As a manager, I hear about things that are interesting and things that probably need changing.
“We want to do three projects but only have two teams.”
“The next production release is held up by this one task that needs seven people to agree on a minor but complicated detail.”
“The backend team has to spend the next week upgrading dependencies to meet new security requirements from the operations team.”
Lots of work to do there. Eyes bigger than stomachs, weird coordination issues, past decisions piling up and haunting us all at once. Assembling these data points into a theory of how the organization works, without falling victim to us-vs-them narratives and cynicism, is an essential challenge of management.
On the other hand, I hear things that are categorically good.
“Alice has saved us a ton of work this week.”
“Bob did fantastic work on this product and we’re going to ship early.”
“Carol stepped up and coordinated everyone when the project lead had to take a few sick days.”
In my few years of leading and managing teams, these are the best kinds of things to hear.

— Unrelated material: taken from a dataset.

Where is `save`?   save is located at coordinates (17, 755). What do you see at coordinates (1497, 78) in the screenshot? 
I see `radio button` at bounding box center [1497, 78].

Something about people is working here. They’re turning accountability for their work into positive outcomes.
Stacking repeated positive outcomes yields trust in people and teams. That yields agency to tackle future projects in creative, potentially better ways. That usually leads to even more positive outcomes. Even more importantly, it makes for teammates who are excited and satisfied by their work.
Bringing teams together across an organization to make positive outcomes for people who are excited about their work: that’s when management feels like it is clicking.